Последнее письмо написано за три дня до смерти. Астахову уже шестьдесят девять. У него трое детей и толпа внуков. Он пишет: «Моя любовь к тебе – лучшее, что было в этой жизни».
На лист капают слезы.
Ты говоришь:
– Геля, ты не могла знать.
Спрашиваю:
– А что же я с ними делаю?
– Ты забираешь у них напрасную надежду, – отвечает Ба.
– Каждый любит по-своему: кто-то ярче и короче, кто-то дольше и спокойней, – говоришь ты.

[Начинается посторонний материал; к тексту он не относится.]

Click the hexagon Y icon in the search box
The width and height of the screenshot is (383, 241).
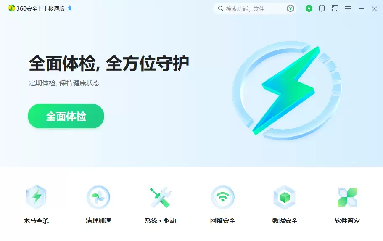pos(291,8)
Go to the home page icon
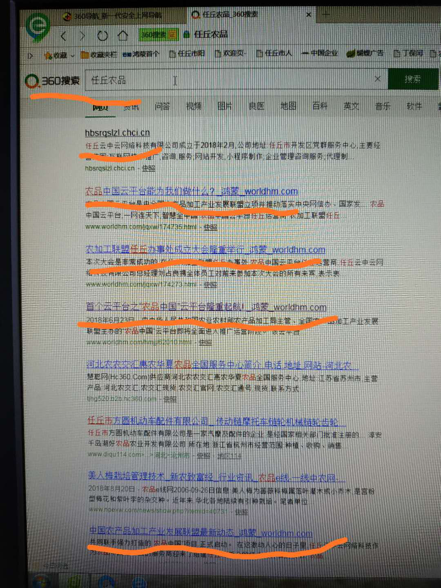The height and width of the screenshot is (588, 441). coord(123,36)
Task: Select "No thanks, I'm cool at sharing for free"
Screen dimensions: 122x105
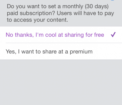Action: (x=61, y=35)
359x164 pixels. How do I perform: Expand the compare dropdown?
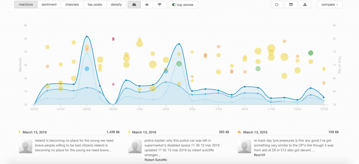coord(330,5)
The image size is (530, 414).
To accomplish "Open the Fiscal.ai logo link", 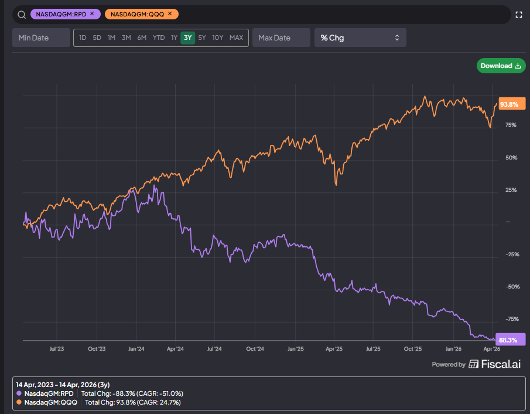I will 494,364.
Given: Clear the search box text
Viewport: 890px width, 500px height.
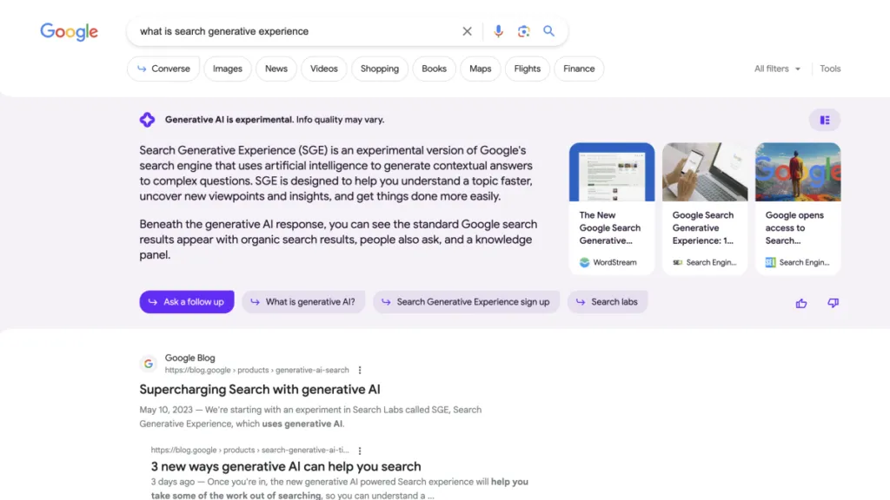Looking at the screenshot, I should tap(467, 31).
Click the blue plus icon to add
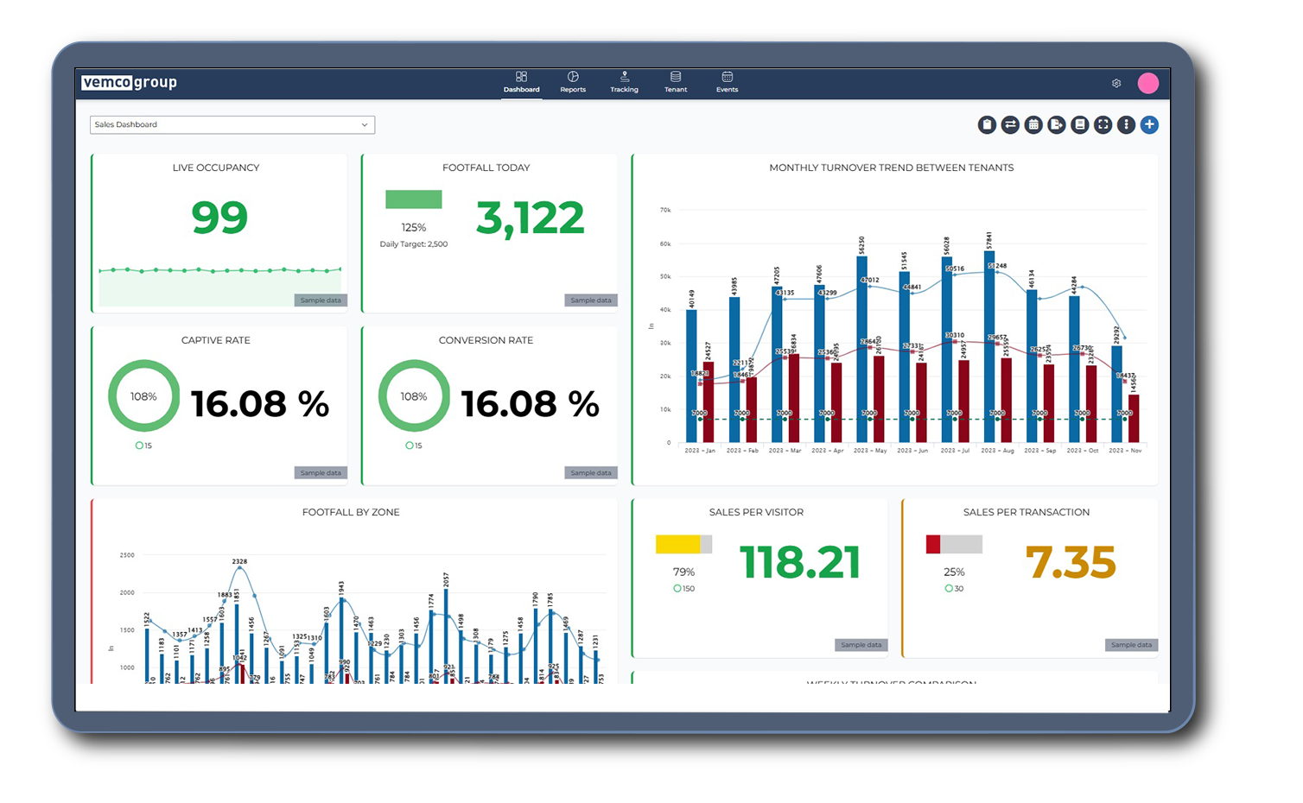The image size is (1303, 803). click(1149, 124)
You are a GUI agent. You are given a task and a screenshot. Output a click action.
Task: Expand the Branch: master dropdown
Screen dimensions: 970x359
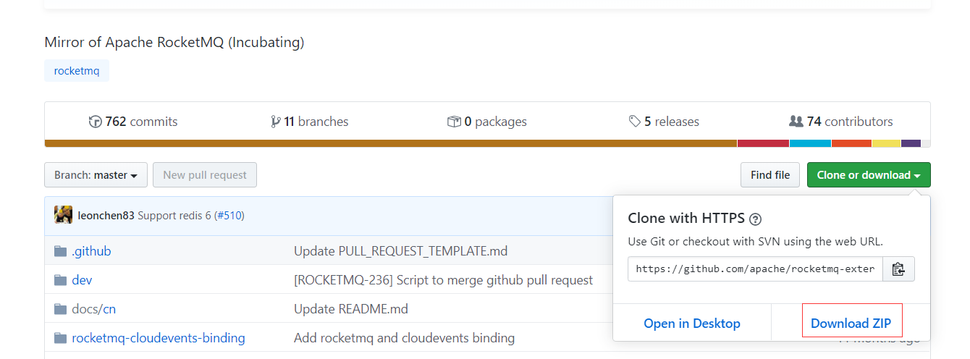click(96, 175)
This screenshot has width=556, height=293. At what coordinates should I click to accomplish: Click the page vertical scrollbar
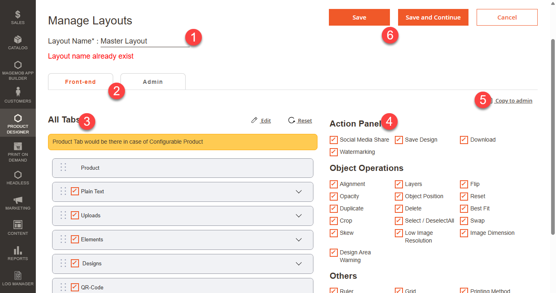(x=553, y=134)
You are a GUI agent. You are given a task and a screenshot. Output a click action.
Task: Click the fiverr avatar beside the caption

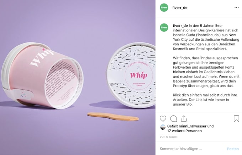(164, 28)
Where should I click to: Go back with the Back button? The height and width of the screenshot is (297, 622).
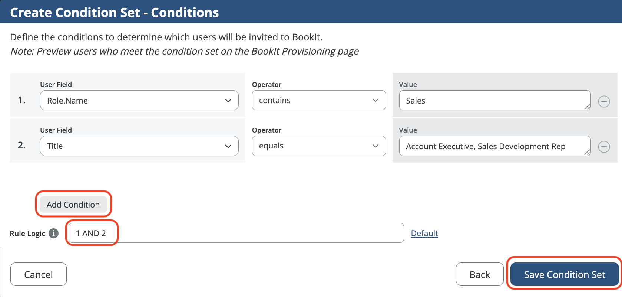[479, 274]
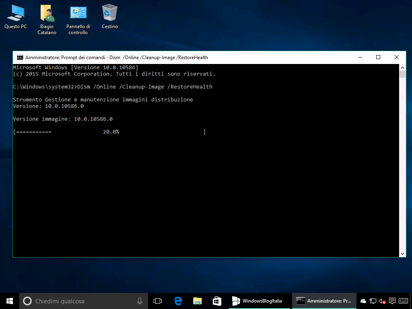Open Task View from the taskbar

(x=158, y=301)
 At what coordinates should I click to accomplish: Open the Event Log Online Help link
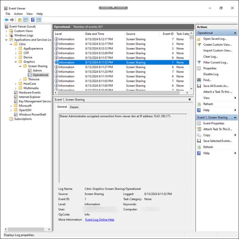point(100,220)
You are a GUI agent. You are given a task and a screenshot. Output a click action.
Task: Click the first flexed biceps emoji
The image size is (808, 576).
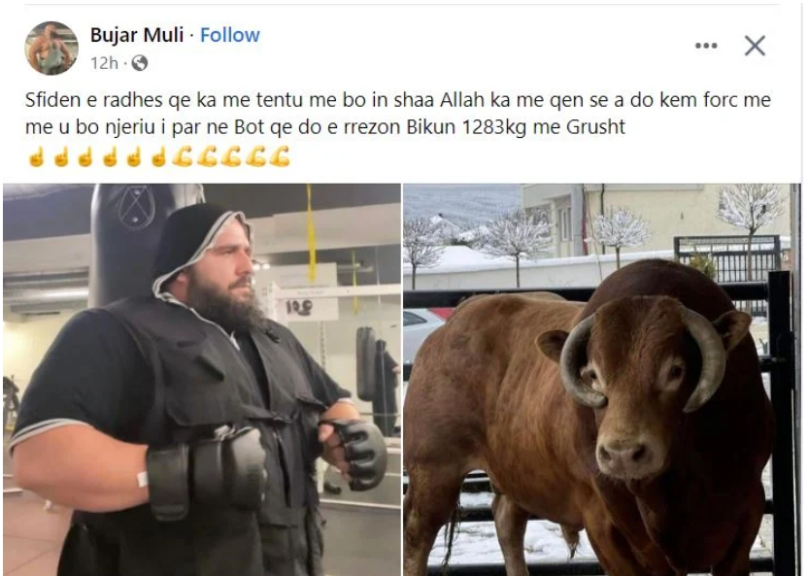click(182, 156)
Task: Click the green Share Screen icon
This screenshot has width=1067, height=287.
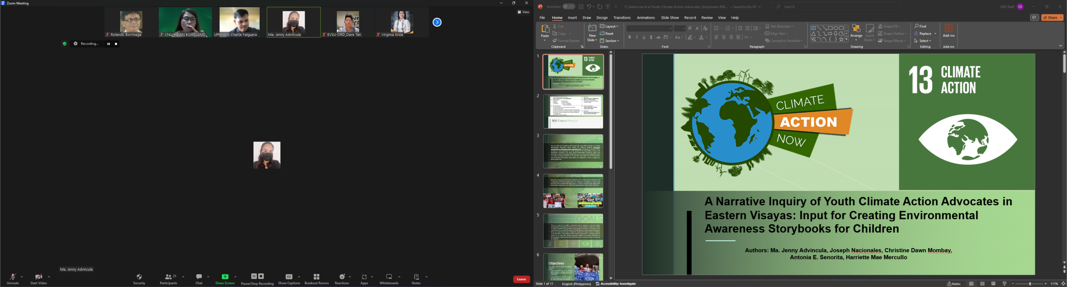Action: click(x=225, y=276)
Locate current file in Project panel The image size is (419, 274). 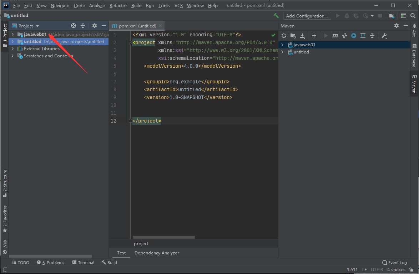(x=74, y=26)
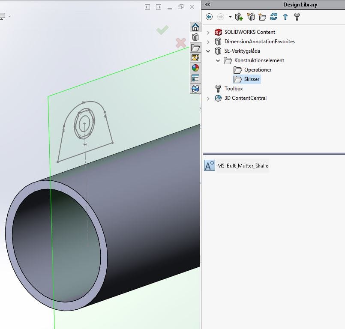Open the navigation history dropdown arrow
The height and width of the screenshot is (329, 345).
[230, 17]
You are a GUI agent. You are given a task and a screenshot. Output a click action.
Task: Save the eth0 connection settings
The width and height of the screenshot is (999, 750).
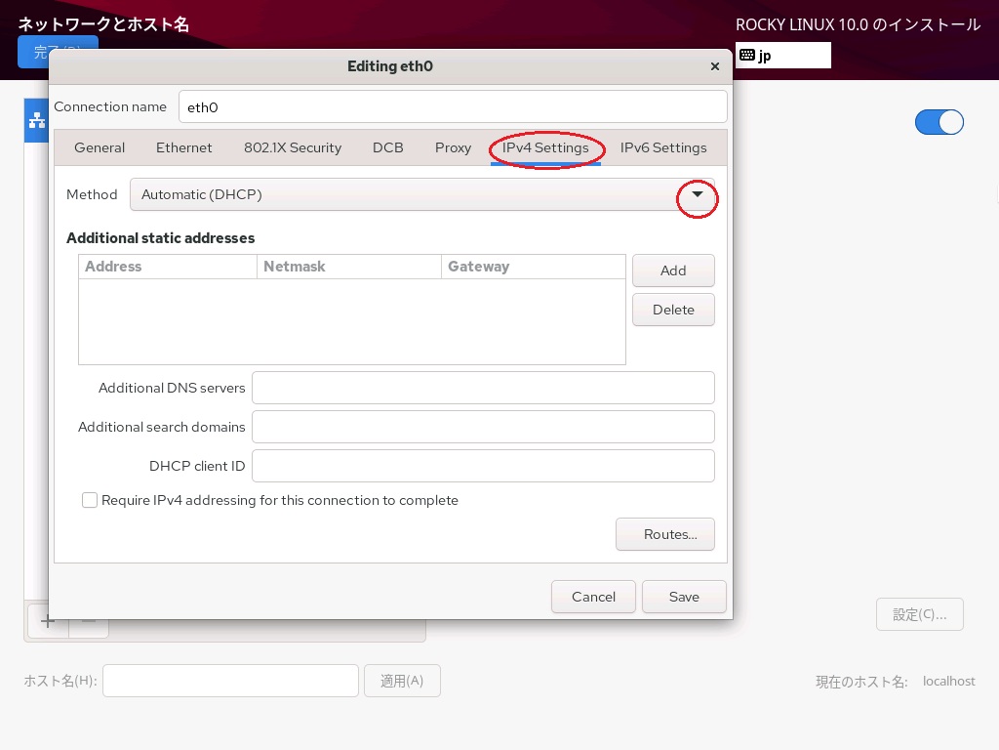pos(683,597)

– Никто сам не решает, кого, как и сколько любить. Не в чем себя винить. Ты не могла ответить Сергею Петровичу и честно ему об этом сказала. Он сам сделал выбор, – это уже бабуля.
Чувствую твое тепло. Мне кажется, что на периферии зрения вижу тебя.
– Геля, теперь о важном. Сколько живут люди? – бабушка пристально смотрит мне в глаза.
– Ну, лет семьдесят-восемьдесят. Если повезет.
– А мы?
– Ба, я не знаю.
– Дольше людей. Намного. Совсем сложный вопрос. Сколько мы любим? – она не отводит взгляд.
– Не знаю.
– А я знаю. Того – единственного – мы помним и любим, пока живы. Как я Федора. Как твоя мать своего пана Станислава.
Впервые слышу имя отца. Похоже, бабуля больше мне ничего не скажет сегодня, спрашивать бесполезно.
– Девочка, их не вернуть.
– А как же Орфей и Эвридика? – перебиваю ее.